[U-Boot] [RFC PATCH v2 13/13] tegra: Convert tegra GPIO driver to use driver model
Simon Glass
sjg at chromium.org
Tue May 6 01:00:43 CEST 2014
Hi Stephen,
On 5 May 2014 16:07, Stephen Warren <swarren at wwwdotorg.org> wrote:
> On 05/05/2014 03:30 PM, Simon Glass wrote:
> ...
> > I think you have it backwards...the current implementation has a
> > single level of hierarchy. Each driver handles one bank (or 'port' in
> > the case of Tegra). What you are talking about is having a single
> > driver handle multiple banks, thus requiring that the driver have a
> > second level to deal with banks, over and above the device. We might
> > end up with that, but I would prefer to move to it when we have
> > evidence that it is a general need.
>
> Sigh. This is getting silly.

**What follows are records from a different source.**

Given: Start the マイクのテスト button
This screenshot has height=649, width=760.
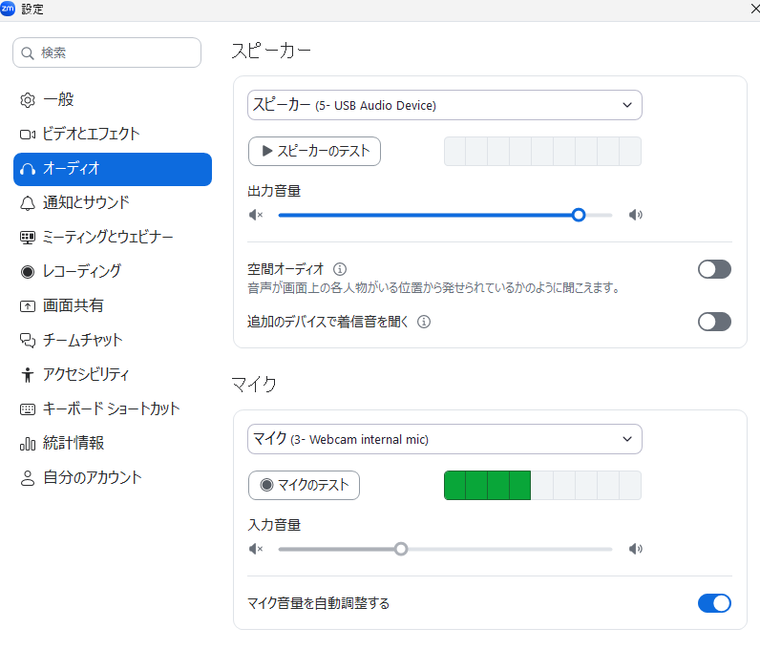Looking at the screenshot, I should (304, 485).
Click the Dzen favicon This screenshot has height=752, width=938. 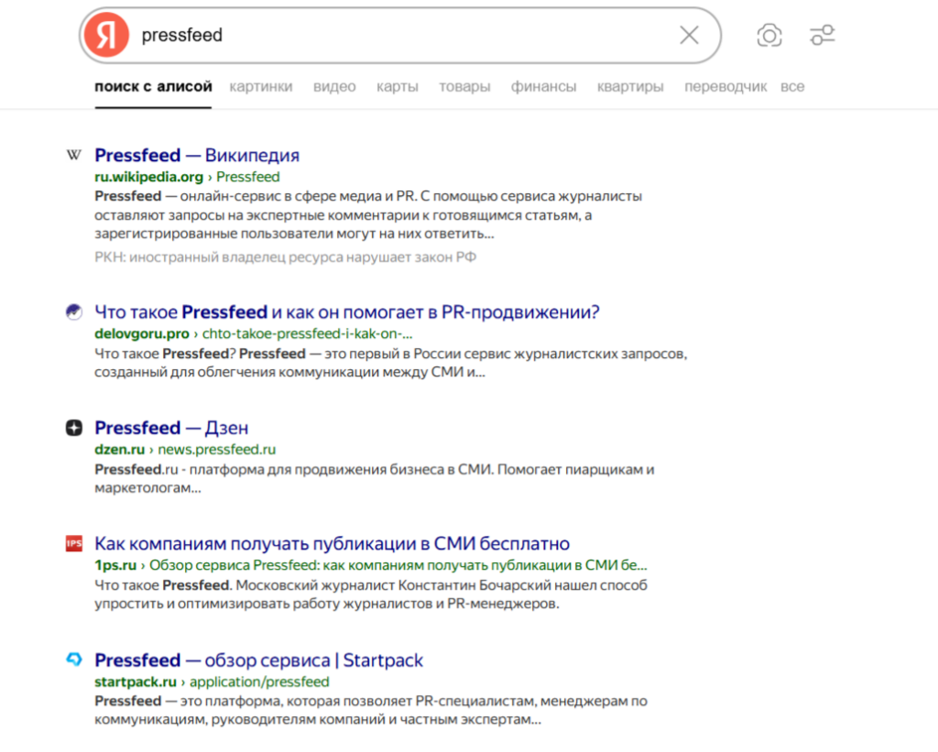(x=74, y=428)
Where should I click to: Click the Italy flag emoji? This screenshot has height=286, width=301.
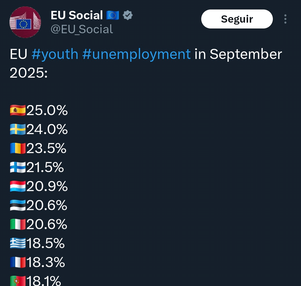[18, 225]
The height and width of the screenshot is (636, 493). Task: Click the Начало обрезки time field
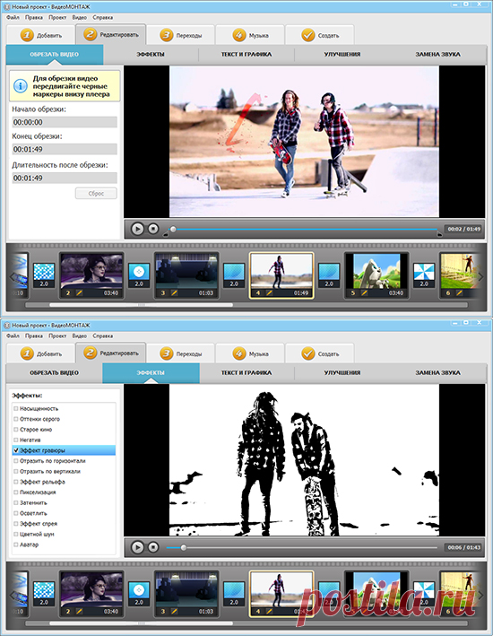65,122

All the APIs in SW need to just take a GPIO
> ID in the flat range 0..N (N==223 for Tegra20) and deal with it.
> Anything that expose banks anywhere, either as a parameter to public
> functions exported from the GPIO controller driver, or as the existence
> of separate drivers for separate banks, or as a command-line argument
> that the user sees, or ..., whether it be the U-Boot GPIO core or the
> Tegra GPIO driver itself that causes this, is just pointless.
>
For exynos, the banks are not contiguous and there is quite a bit of
fiddling to make this all work. You may have seen the series going in at
the moment to number the GPIOs properly.
I understand that Tegra is very straightforward though.
> Please take a look at what the Linux driver does, and just model that.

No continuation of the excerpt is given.